The selected candidate will play a key role in designing, deploying, automating, and maintaining complex distributed systems and applications across cloud and virtualized environments. This position requires a strong understanding of infrastructure automation, containerized application deployment, CI/CD pipelines, system administration, and troubleshooting within Linux-based environments.

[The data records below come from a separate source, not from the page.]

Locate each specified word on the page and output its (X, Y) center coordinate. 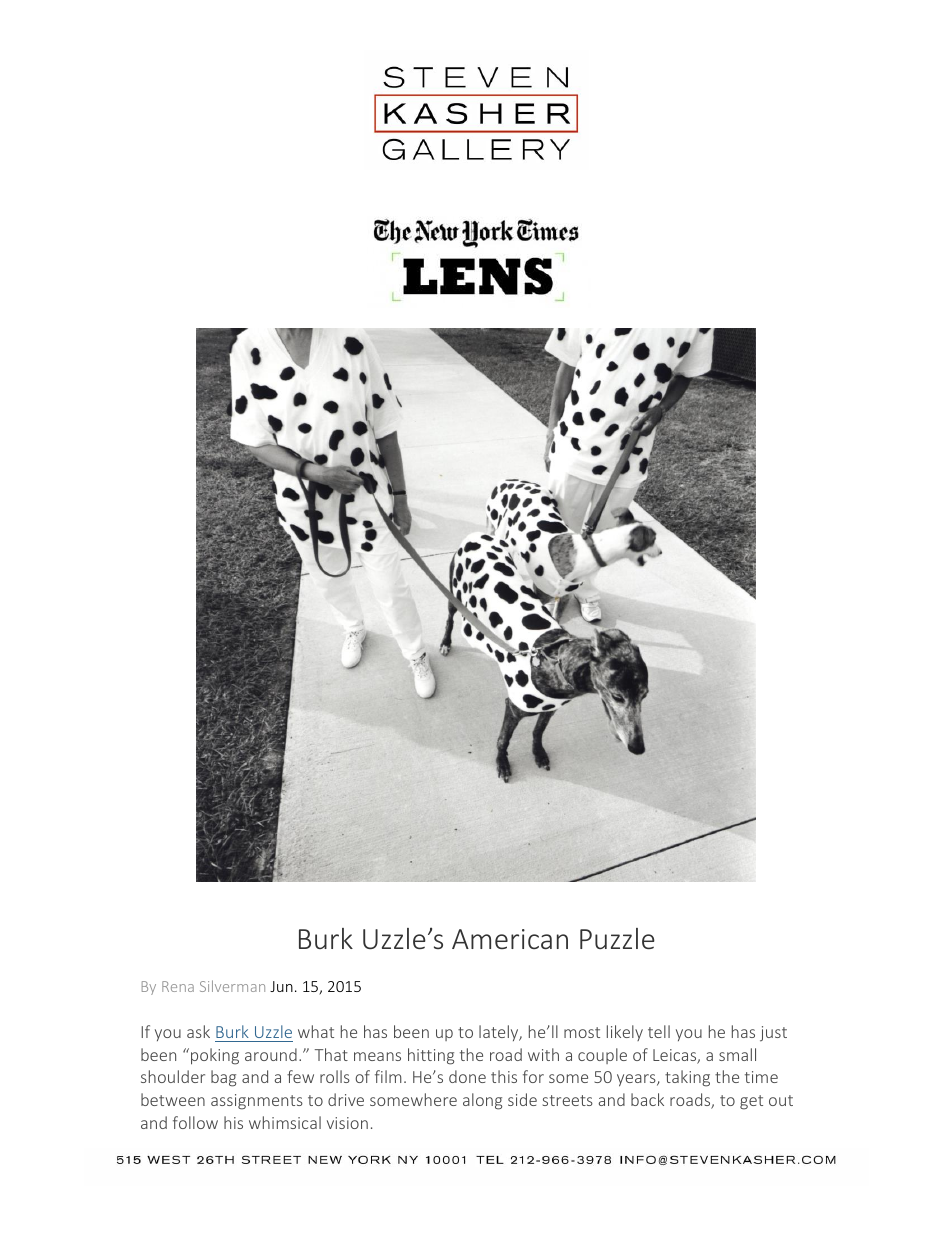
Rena (178, 986)
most (582, 1032)
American (510, 939)
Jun (281, 986)
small (737, 1054)
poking (215, 1056)
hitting (431, 1056)
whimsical (285, 1122)
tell (659, 1031)
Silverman (232, 986)
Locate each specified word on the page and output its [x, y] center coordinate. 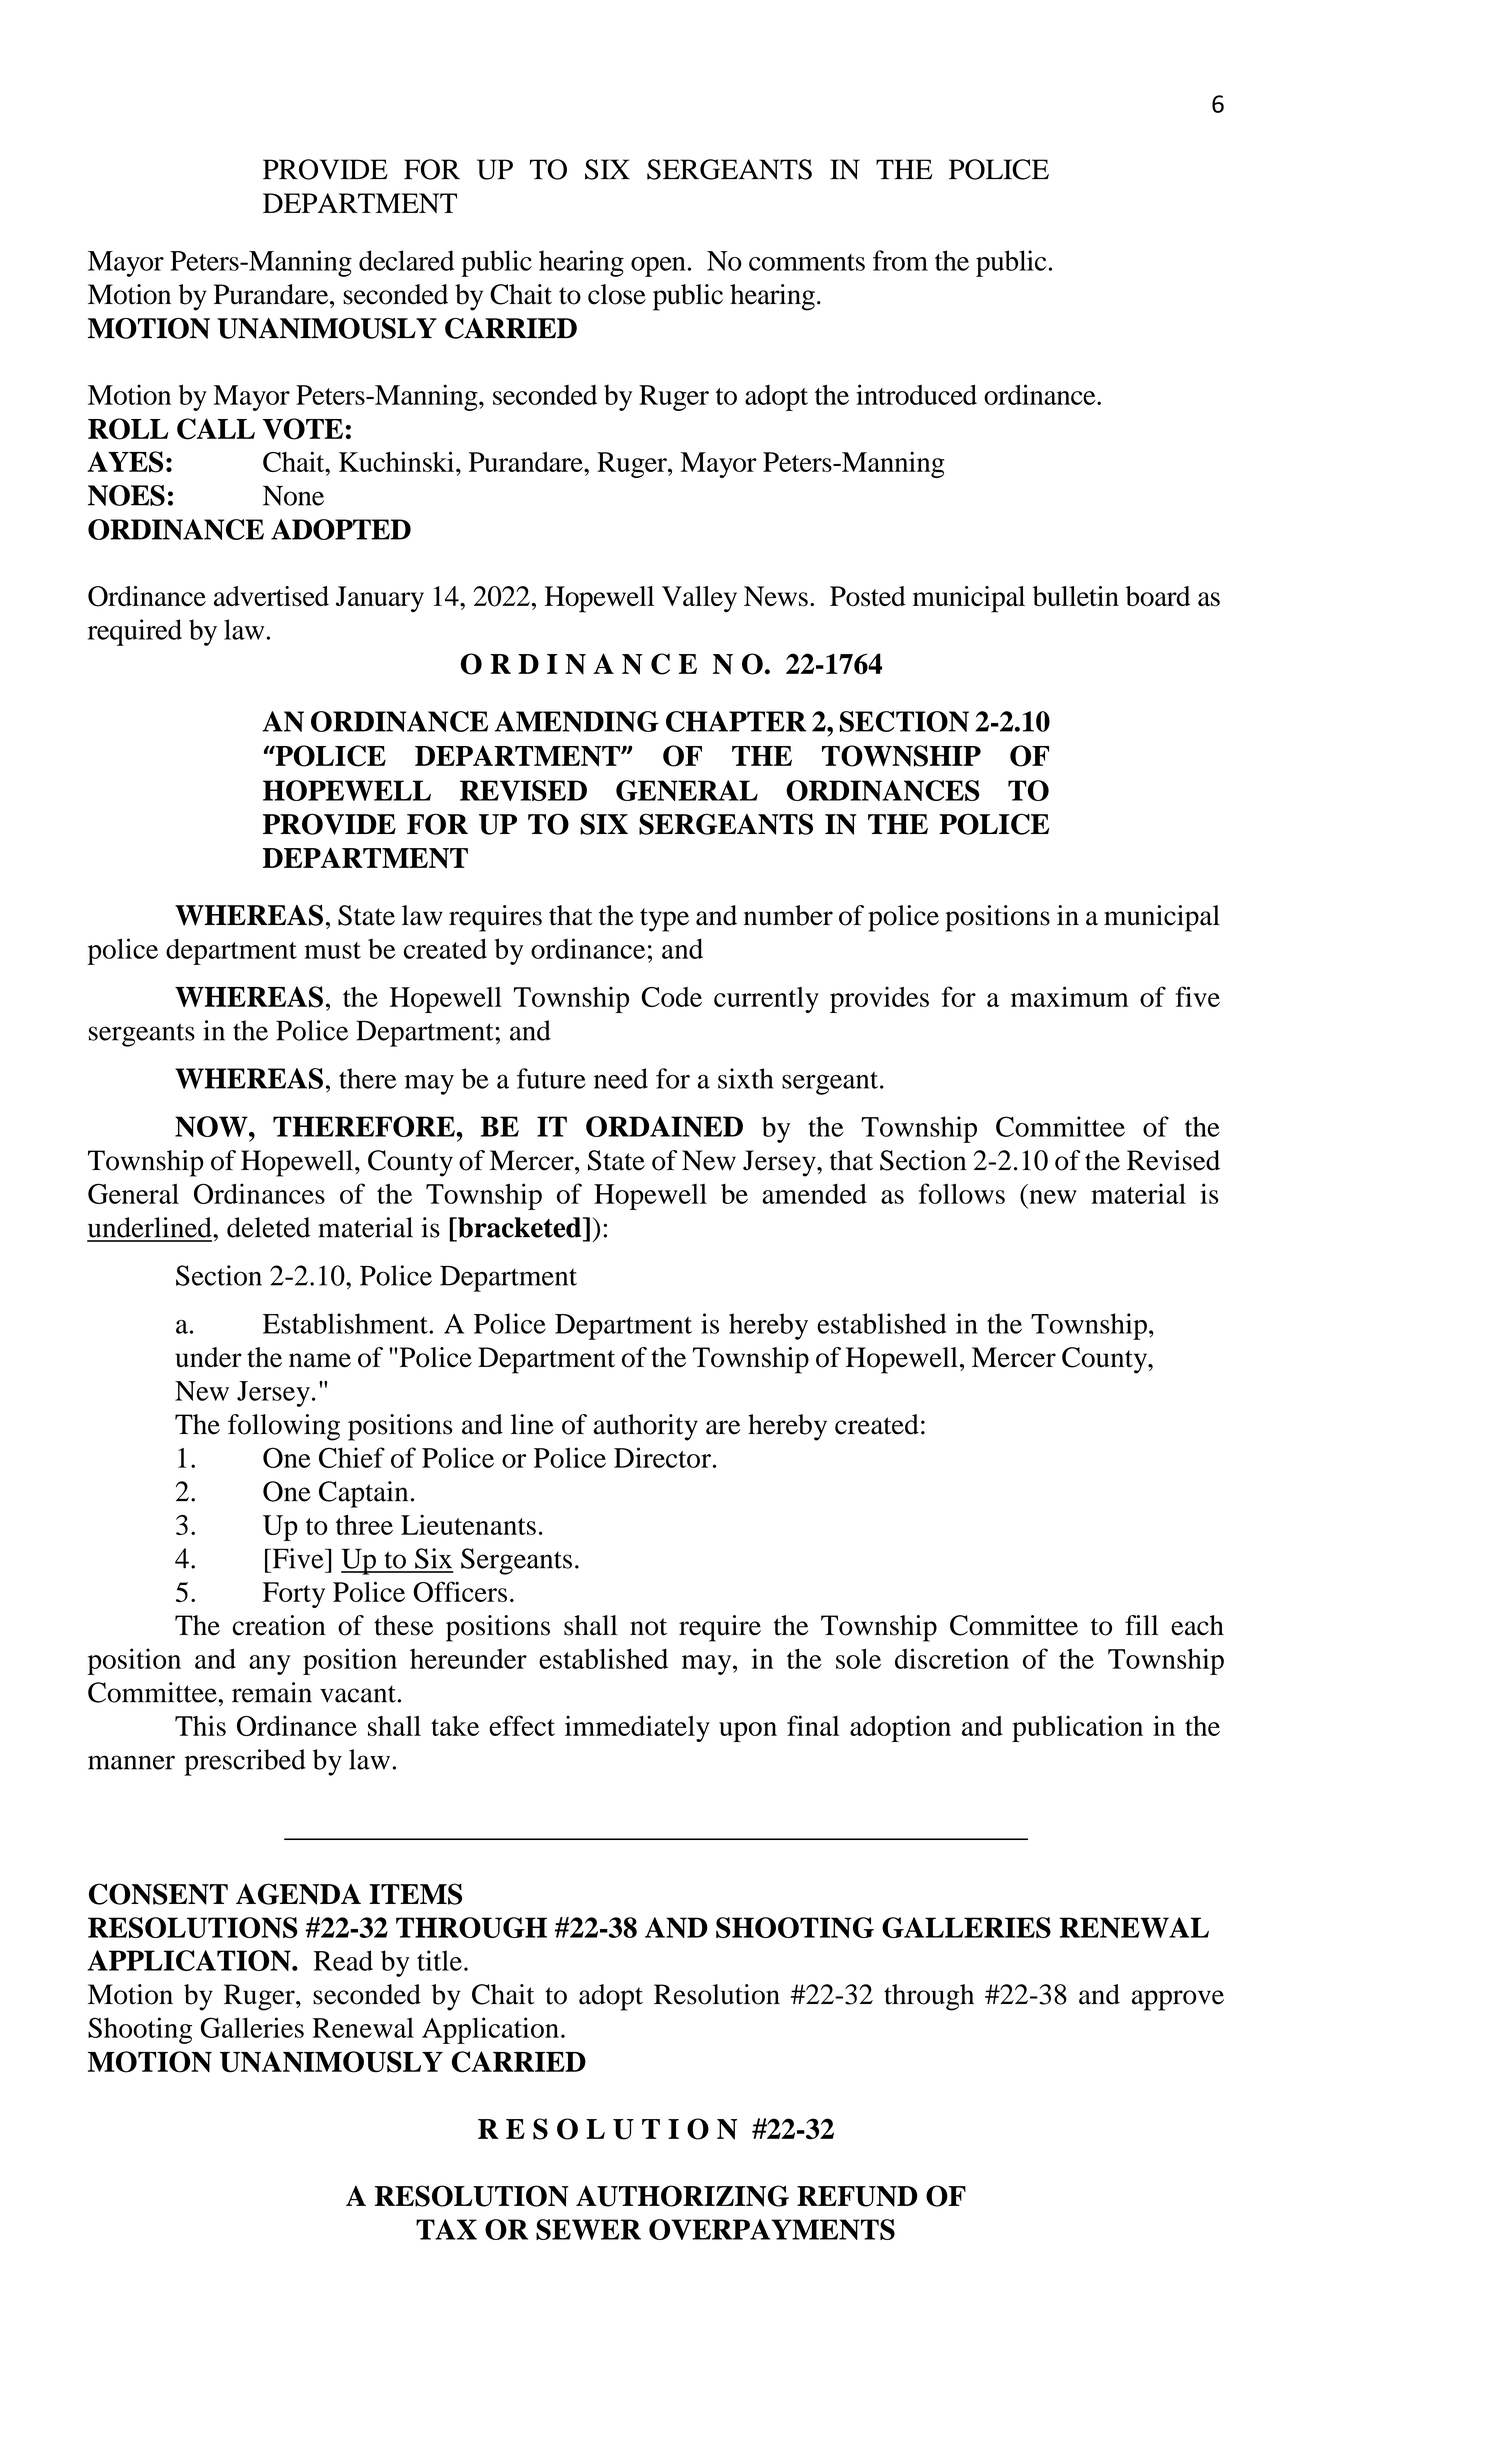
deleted [268, 1227]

The ideal candidate thrives in fast-paced operational environments, enjoys solving complex technical challenges, and is passionate about improving system reliability, scalability, and performance through automation and DevOps best practices.
Key Responsibilities
- Deploy, configure, and maintain mission-critical applications supporting the RAD platform
- Design, implement, and maintain CI/CD pipelines to support rapid and reliable software delivery
- Provision and manage cloud and virtual infrastructure using Infrastructure-as-Code (IaC) methodologies
- Develop and maintain Terraform and Ansible automation scripts for infrastructure deployment, configuration management, and operational support
- Configure, manage, and troubleshoot Linux-based servers and environments
- Monitor system health, performance, and availability to ensure operational requirements are consistently met
- Investigate, diagnose, and resolve application, infrastructure, networking, and deployment issues
- Support containerized application deployments using Docker Swarm, Docker Compose, and related technologies
- Collaborate closely with software developers, system administrators, and architects to support application modernization initiatives
- Implement security best practices, patch management, and system hardening procedures
- Support distributed web applications and microservice-based architectures
- Participate in system upgrades, release management activities, and environment maintenance
- Create and maintain technical documentation, deployment procedures, and operational runbooks
- Provide on-call support through a rotating pager schedule to ensure timely response to production incidents and operational emergencies
Multiple Levels Of Performance
$117,000 - $233,000
Requirements
Required Qualifications
- Experience administering and supporting Linux operating systems in enterprise environments
- Hands-on experience with AWS cloud services, virtual machine management, and hybrid infrastructure environments
- Strong experience with Docker container technologies, including Docker Swarm and Docker Compose
- Experience deploying and maintaining distributed web applications
- Experience developing and maintaining CI/CD pipelines utilizing tools such as GitLab CI/CD
- Proficiency with Infrastructure-as-Code tools, including Terraform
- Experience developing and maintaining Ansible playbooks, roles, and automation workflows
- Strong understanding of Git source control and branching strategies
- Experience troubleshooting production systems, application deployments, and infrastructure issues
- Ability to work independently while collaborating effectively within a cross-functional team
Desired Qualifications
- Experience developing automation and utility scripts using Python
- Experience administering and configuring Apache NiFi data flow environments
- Experience supporting and maintaining Elasticsearch clusters
- Familiarity with Java and Spring Boot applications, including application log analysis and troubleshooting
- Experience configuring and supporting HAProxy load balancing solutions
- Experience administering MongoDB databases
- Familiarity with distributed system architectures and large-scale enterprise applications
- Experience supporting modernization or cloud migration initiatives
Operational Requirements
- Candidates must participate in a rotating 24/7 on-call support schedule
- On-call duty is typically one week every 4-6 weeks
- Engineers are compensated for an additional four hours during their assigned on-call week, in addition to any hours worked responding to incidents
- Ability to respond to and troubleshoot critical system issues during off-hours when required
Preferred Attributes
- Strong analytical and problem-solving skills
- Excellent verbal and written communication abilities
- Ability to work in a highly collaborative Agile environment
- Self-starter capable of managing competing priorities and delivering results
- Passion for automation, continuous improvement, and operational excellence
Impact
This role provides an opportunity to directly influence the modernization of mission-critical reporting and dissemination capabilities by implementing scalable infrastructure, improving deployment automation, and enhancing overall system reliability for operational users.